Estratto fornito:
↓↓↓

Mi sono sentita piena di rabbia per aver consegnato mio figlio alla psichiatria, ai farmaci, a tutti gli effetti collaterali che possono avere dal punto di vista fisico ed emotivo: chiudono le sue emozioni e immobilizzano il suo corpo, non gli permettono di esprimersi liberamente per ciò che lui già è.
È un ragazzo molto sensibile con un talento artistico che ancora tiene custodito dentro di sé.
Dopo essermi lasciata attraversare da questi sentimenti e liberata con un pianto ininterrotto nell’ angolo della sala, ho pensato di andare a fare l’esperienza della giornata per poter transitare verso il nuovo, lasciandomi accompagnare sul come affrontare la situazione. Arrivati a Sasso di Castalda, ci siamo diretti verso il primo ponte ” Il ponte Petracca”. Poi verso il ” Ponte alla luna” dedicato a Rocco Petrone originario del posto e l’uomo che disse: “Go” quando nel 1969 a Capo Kennedy, l’Apollo 11 lasciava la terra per la conquista della luna.
Ognuno di noi si è sperimentato con le proprie modalità nell’attraversare il Ponte. C’era chi accompagnava e si faceva accompagnare nell’attraversare la paura di sentirsi sospesi a 120 metri di altezza tra le Dolomiti Lucane. C’erano madri e figli coraggiosi che insieme si sperimentavano nell’ impresa di affrontare solo una parte del percorso. C’era chi con orgoglio ha gioito per avere fatto solo i primi gradini, chi si è immessa in una dinamica di abbandono vissuto nell’infanzia e di essersi sentita accolta da chi la stesse accompagnando.
Io ho vissuto l’attraversamento con naturalezza. Non ho avvertito dentro di me la paura di essere sospesa nel vuoto e soprattutto la necessità di controllare ciò che stava succedendo. Mi sono affidata al momento presente e mi sono sentita sostenuta dalla presenza del gruppo.
I miei piedi trovavano un solido appoggio sui gradini e le mie mani scorrevano lungo i grossi fili di acciaio. Nel percepire il senso di pericolo, mi sentivo al sicuro e mi facevo cullare dalle leggere onde sul ponte, spinte dal fresco vento che c’era nell’ aria. Percepivo l’entusiasmo dei miei compagni di viaggio che, con determinazione e coraggio, sono arrivati alla fine del ponte lungo 300 metri.
Sentirmi sospesa nel vuoto non mi ha spaventata… Ad un tratto ho cercato dentro di me la paura e… Non l’ho trovata! Sono stata felice per questo…. Sono stata felice per lo scenario mozzafiato che da quell’altezza potevo osservare, sotto un cielo azzurro illuminato dai raggi del sole che tiepidi accarezzavano la pelle.

↑↑↑

Obiettivo 1:
In base al brano, per quale motivo chi racconta decide di andare a fare l'esperienza della giornata?
Obiettivo 2:
Riporta il brano da "I miei piedi" fino a "lungo 300 metri." compreso, sostituendo "acciaio" con "ferro".

Dati mostrati:
↓↓↓

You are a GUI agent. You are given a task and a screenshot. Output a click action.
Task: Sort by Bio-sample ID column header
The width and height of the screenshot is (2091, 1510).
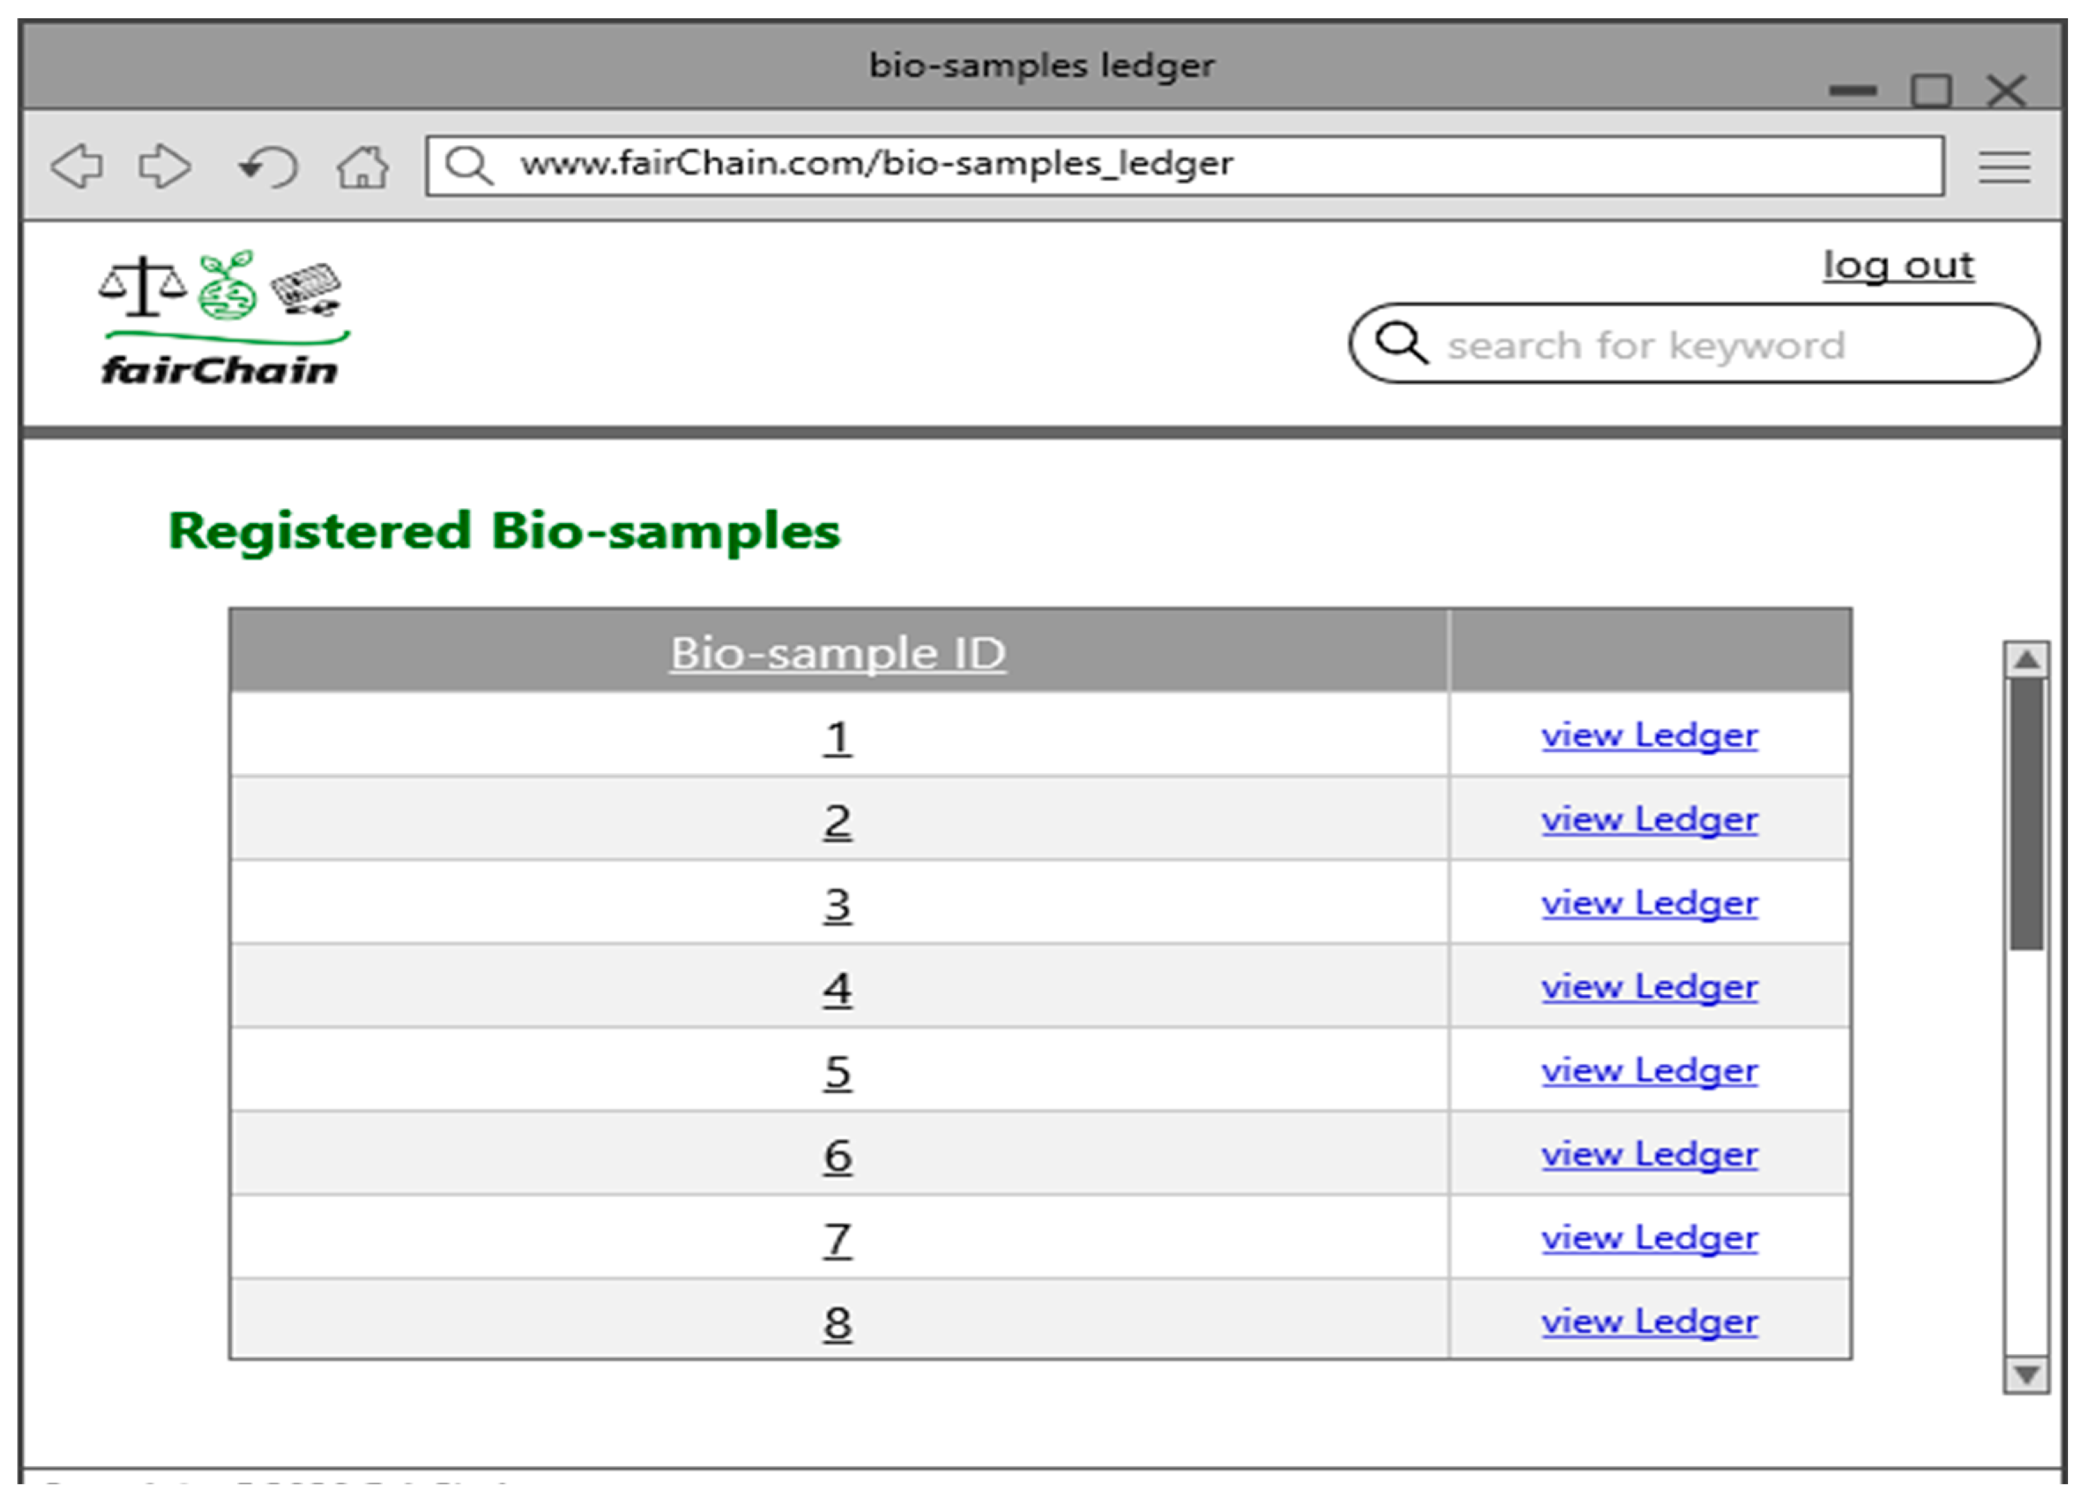(837, 653)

↑↑↑

Risultato corretto 1:
Chi racconta ci va per poter transitare verso il nuovo e per lasciarsi accompagnare nel capire come affrontare la situazione.

Risultato corretto 2:
I miei piedi trovavano un solido appoggio sui gradini e le mie mani scorrevano lungo i grossi fili di ferro. Nel percepire il senso di pericolo, mi sentivo al sicuro e mi facevo cullare dalle leggere onde sul ponte, spinte dal fresco vento che c’era nell’ aria. Percepivo l’entusiasmo dei miei compagni di viaggio che, con determinazione e coraggio, sono arrivati alla fine del ponte lungo 300 metri.